As Lab leads came on board, they were responsible for building their own country teams with the skills and focus areas that their respective housing markets required. Additionally, all of the Lab leads and most team members have attended the Springfield Centre’s foundational market systems development training, “Making Markets Work”. This training and others have provided an important, common technical foundation for staff who came to the Terwilliger Center without backgrounds in market systems development.

Today, there are Labs in India, Kenya, Mexico, the Philippines, and Peru, all of which report into the Terwilliger Center's Sr. Director of Regional Programs. "Having one Sr. Director to whom all Labs report has been crucial in creating a sense of unity and shared objectives among the team, despite their distinct circumstances," reflected Peru Lab lead Gema Stratico. "And, equally important, has been working with a senior leader who models flexibility and permission to innovate within a still largely flat team structure."

A flat leadership structure is similarly embodied at the country level. Each country Lab is comprised of a lean, close-knit team of 6-10 staff with various technical and sector backgrounds. Projects are led by whoever has the most applicable expertise on the team, rather than through deference to seniority.

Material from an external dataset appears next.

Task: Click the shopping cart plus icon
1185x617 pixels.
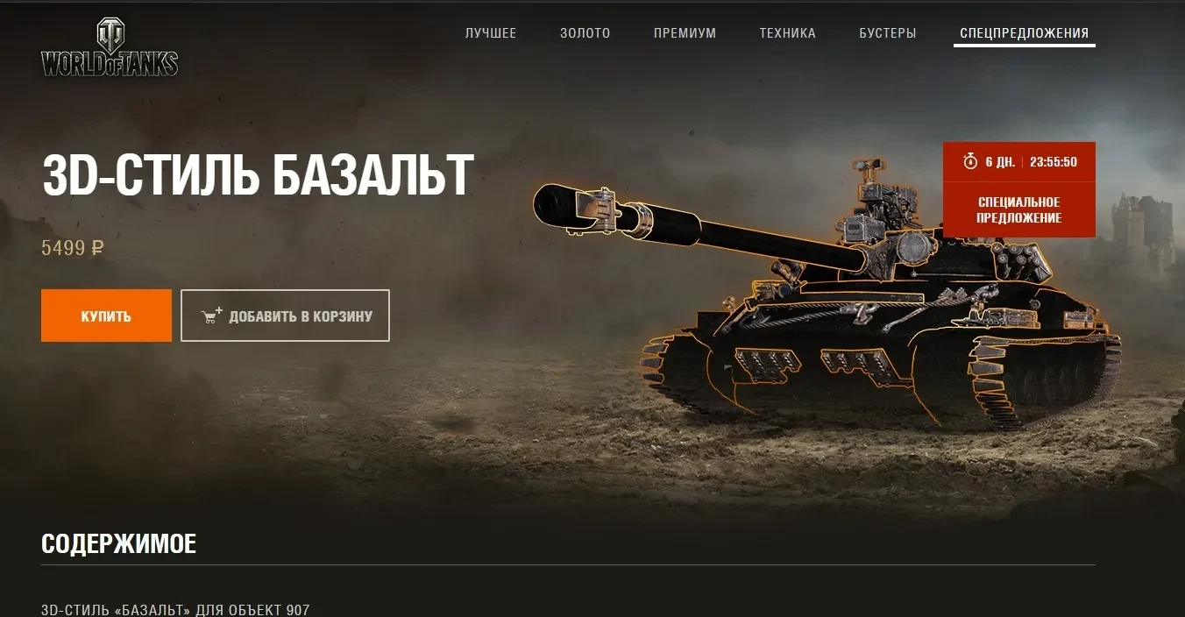Action: [212, 316]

The Lab leads often describe their roles as akin to coaches – clearing obstacles for their teams to allow them to push the boundaries on new ideas and experiments for greater impact. Perhaps not coincidentally, serving as a strong coach is one of five foundational roles identified by USAID as key to being a strong market facilitator. The center’s Lab leads are comfortable with complexity and ambiguity, and they aim to foster a supportive culture, where staff are not afraid of failure, which is – after all – implicit in the innovation and process.

Gema Stratico
Peru Lab Lead Gema Stratico speaks at a global strategy workshop in 2019. All five Lab leads attended, along with leadership from the Terwilliger Center’s global program teams for housing finance, impact investments and sheltertech.

Learning and iteration are foundational of this approach. The Labs conduct research and engage actors across the housing value chain to learn what’s working and what gaps exist, keeping a beginner’s mindset as they worked to assess all the information.

At the macro level, the center's global programs team applies local learning to all teams worldwide, creating connections and strengthening evidence in areas of work shared by the five Labs. This includes integrating circular economy solutions into the housing ecosystem. Today, in each of the Labs, dozens of local initiatives are being tested and partnerships forged.

To help low-income households in Mexico build more structurally sound homes, the Lab amplified the work of architecture firm Consultorio Arquitectonico para Vivienda, which progressively prices housing design services to be affordable for low-income families. In the Philippines, the Lab is partnering with Green Antz – a social enterprise that recycles and reuses plastic waste in construction materials – to help it increase the accessibility of its products to the low-income market. Meanwhile in Peru, to improve low-income households’ access to housing market product choices, the Lab helped launch La Mezcladora as the country’s (and Latin American region’s) first construction and real estate innovation hub. This was done via the Peru Lab’s collaboration with Universidad de Ingeniería y Tecnología (UTEC), a university with an in-house early-stage accelerator (UTEC Ventures), which served as the host and financial backer for La Mezcladora.

Green Antz
Green Antz employees add recycled plastic chips into the cement mixture for their ecobricks and other products.

These are just a few of the many examples of initiatives that emerged as opportunities to drive change for local challenges identified through an on-the-ground understanding of each market’s housing needs. Their differences illustrate the beauty of local autonomy within a global organization. And taken as a whole, all of the Labs’ interventions can work together in concert for a greater impact, as work in one Lab can be applied in other regions. In this way, the Labs work with each other and alongside the Terwilliger Center’s global teams to achieve our goal of learning at a global scale to influence more inclusive housing markets.